> [WHAT YOU SHOULD DO]: Strip out the pictures and output each remaining line of the data word for word.

> [Saved data entries]:
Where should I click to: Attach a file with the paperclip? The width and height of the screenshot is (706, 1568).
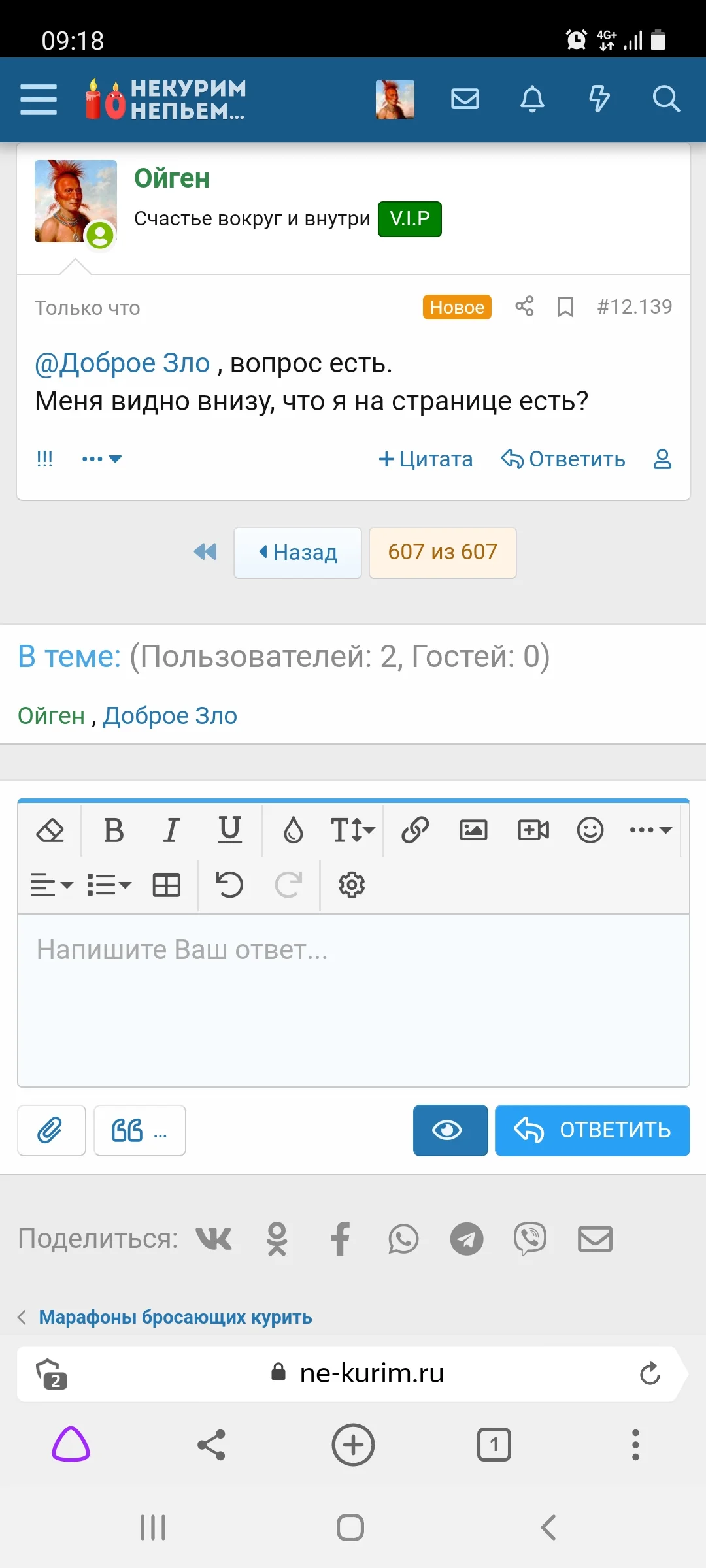coord(52,1131)
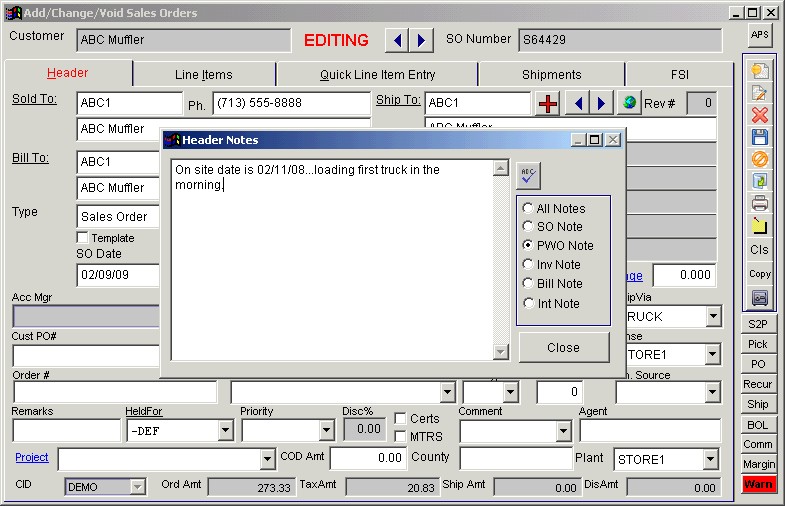Select the All Notes radio option
The image size is (785, 506).
click(528, 208)
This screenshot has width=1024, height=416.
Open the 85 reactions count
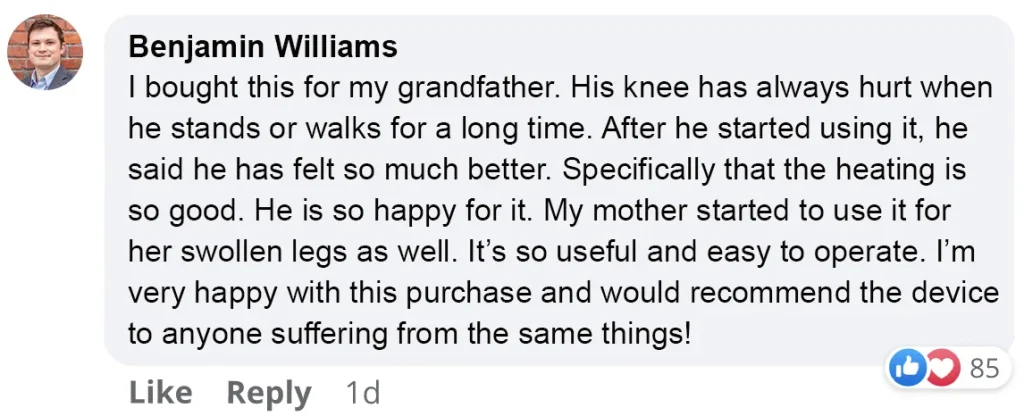tap(984, 368)
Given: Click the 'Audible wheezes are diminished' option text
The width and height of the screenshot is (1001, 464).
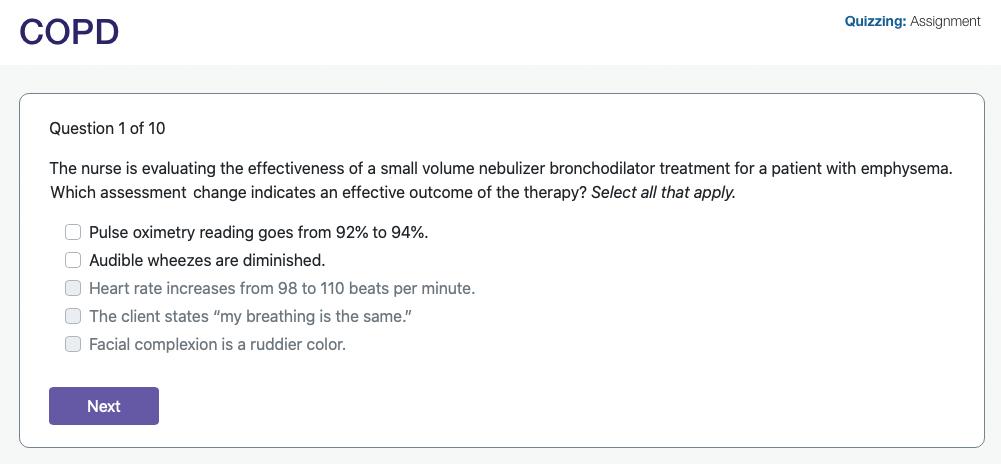Looking at the screenshot, I should coord(207,260).
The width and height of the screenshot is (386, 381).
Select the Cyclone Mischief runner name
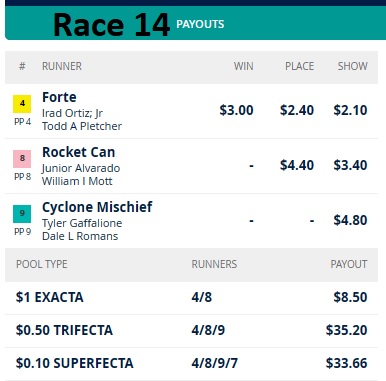[x=97, y=207]
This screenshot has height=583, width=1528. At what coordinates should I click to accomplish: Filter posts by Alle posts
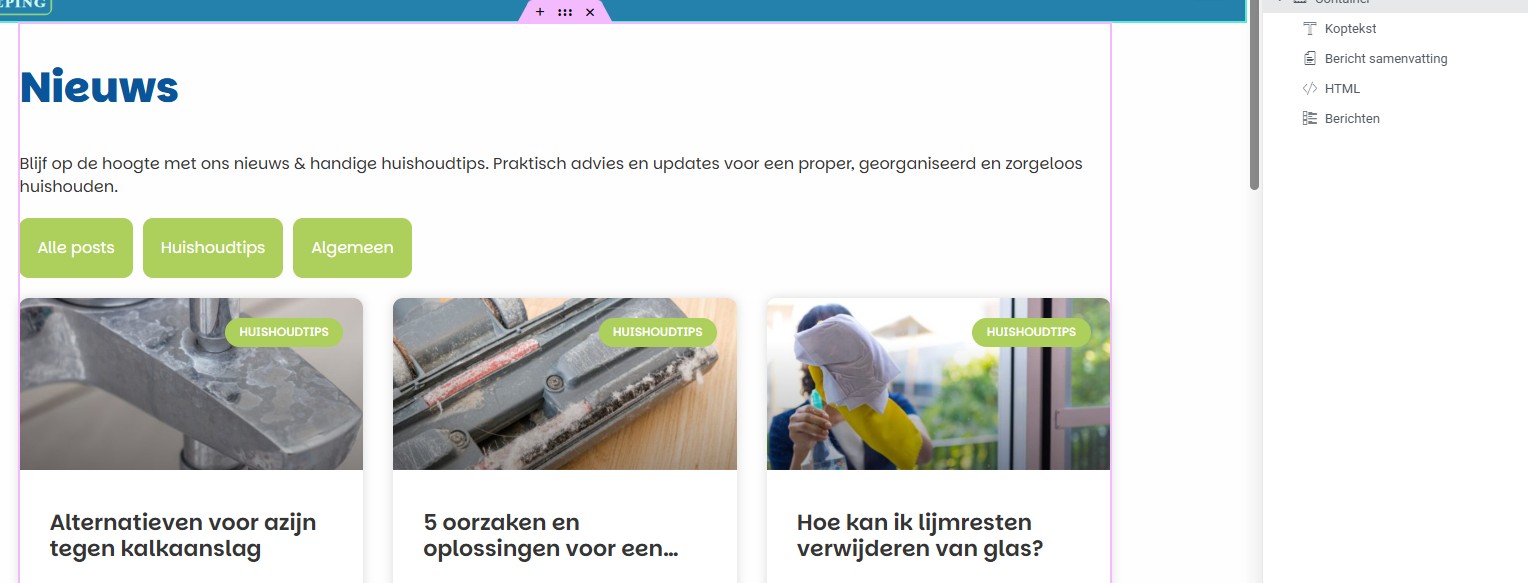pyautogui.click(x=76, y=248)
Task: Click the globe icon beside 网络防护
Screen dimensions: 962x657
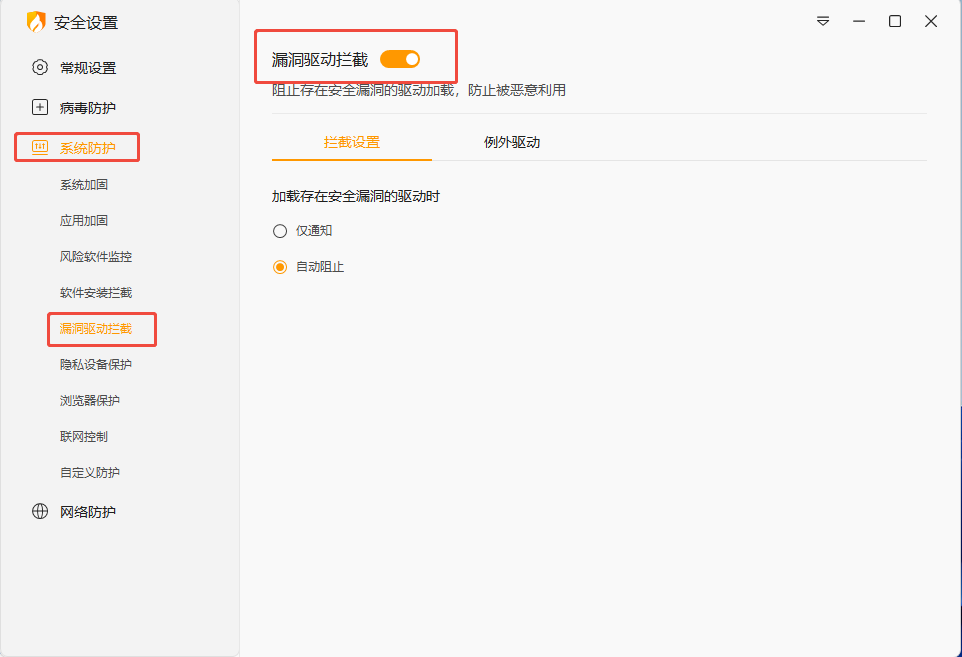Action: pyautogui.click(x=40, y=512)
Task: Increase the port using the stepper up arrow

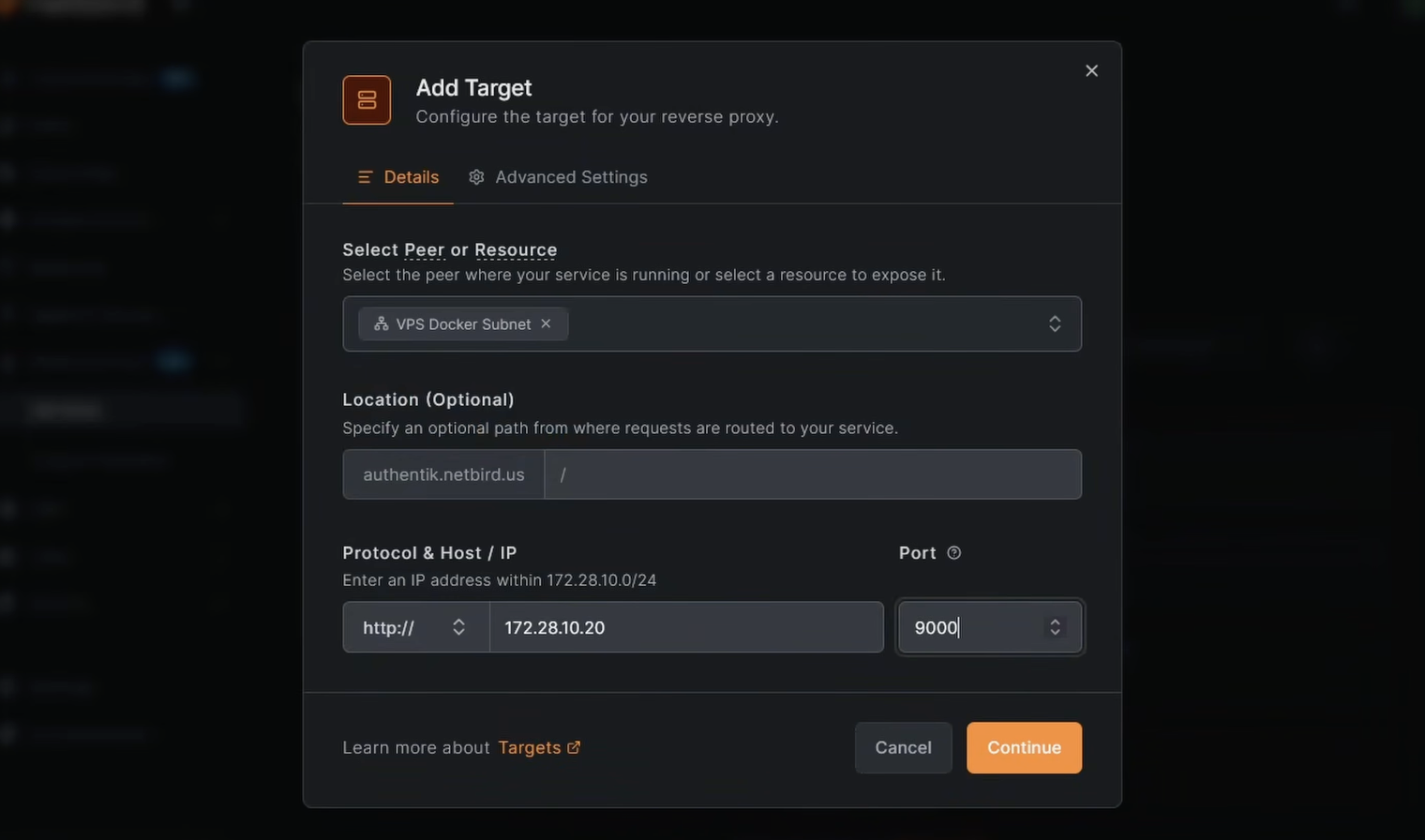Action: click(x=1055, y=621)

> [OUTPUT FOR THIS TASK]:
Where should I click to: Attach a file with the paperclip? The width and height of the screenshot is (706, 1568).
coord(52,1131)
Select the All Notes radio option
The image size is (785, 506).
click(528, 208)
This screenshot has width=1024, height=416.
Open the 85 reactions count
tap(984, 368)
Given: Click the 'Audible wheezes are diminished' option text
The width and height of the screenshot is (1001, 464).
Looking at the screenshot, I should coord(207,260).
The width and height of the screenshot is (386, 381).
Select the Cyclone Mischief runner name
[x=97, y=207]
This screenshot has height=583, width=1528. At what coordinates should I click to accomplish: Filter posts by Alle posts
pyautogui.click(x=76, y=248)
Task: Click the globe icon beside 网络防护
Screen dimensions: 962x657
Action: pyautogui.click(x=40, y=512)
Task: Increase the port using the stepper up arrow

Action: click(x=1055, y=621)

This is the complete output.